* **INSTRUCTIONS TO FOLLOW**
Having located the line with "Click the Background section heading", print it and each remaining line exactly, stopping at the end of the material and omitting pictures.

* **DATA**
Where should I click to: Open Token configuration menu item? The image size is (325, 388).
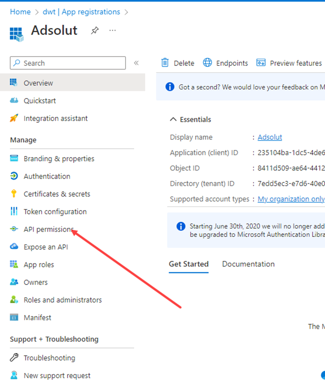[55, 212]
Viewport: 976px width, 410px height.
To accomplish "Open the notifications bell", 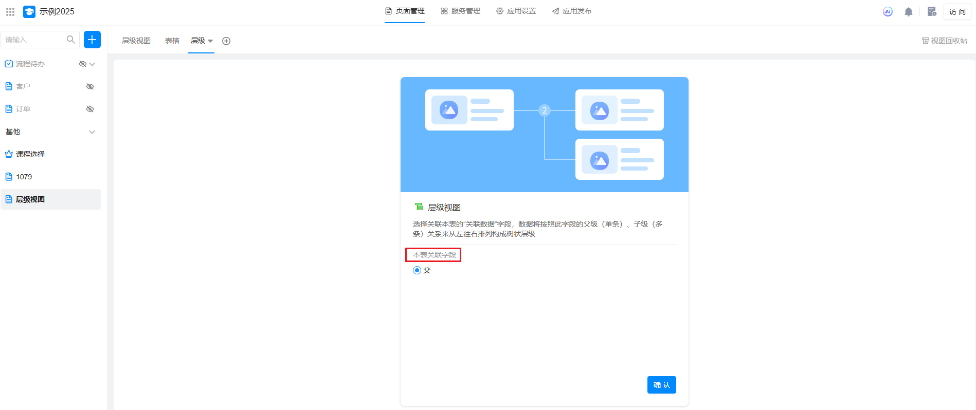I will point(909,12).
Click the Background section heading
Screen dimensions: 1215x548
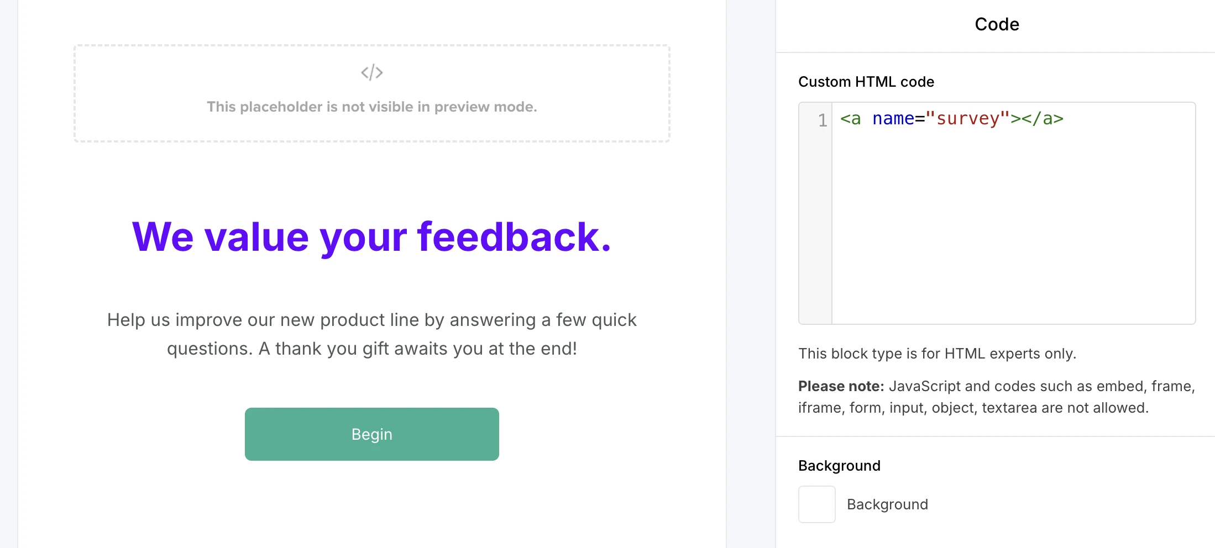coord(839,466)
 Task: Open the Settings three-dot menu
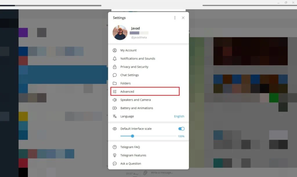(x=175, y=18)
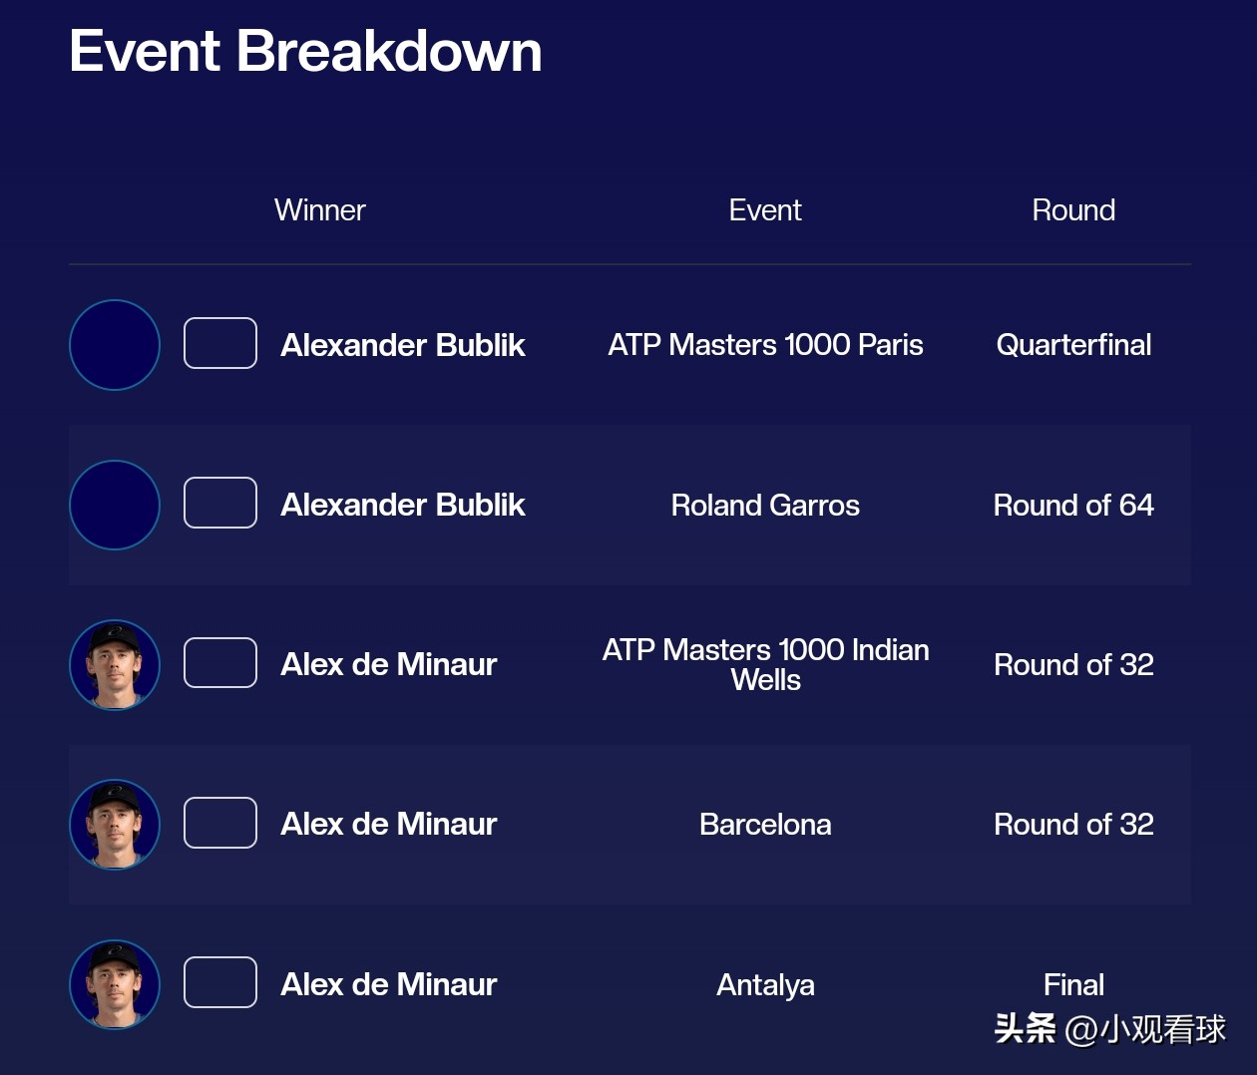The image size is (1257, 1075).
Task: Click the flag box in the Barcelona row
Action: coord(220,823)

* **SOLUTION TO THIS EXERCISE**
Click the Background section heading
Screen dimensions: 1215x548
coord(839,466)
 Task: Open the Settings three-dot menu
(x=175, y=18)
The image size is (1257, 1075).
Task: Click the flag box in the Barcelona row
Action: coord(220,823)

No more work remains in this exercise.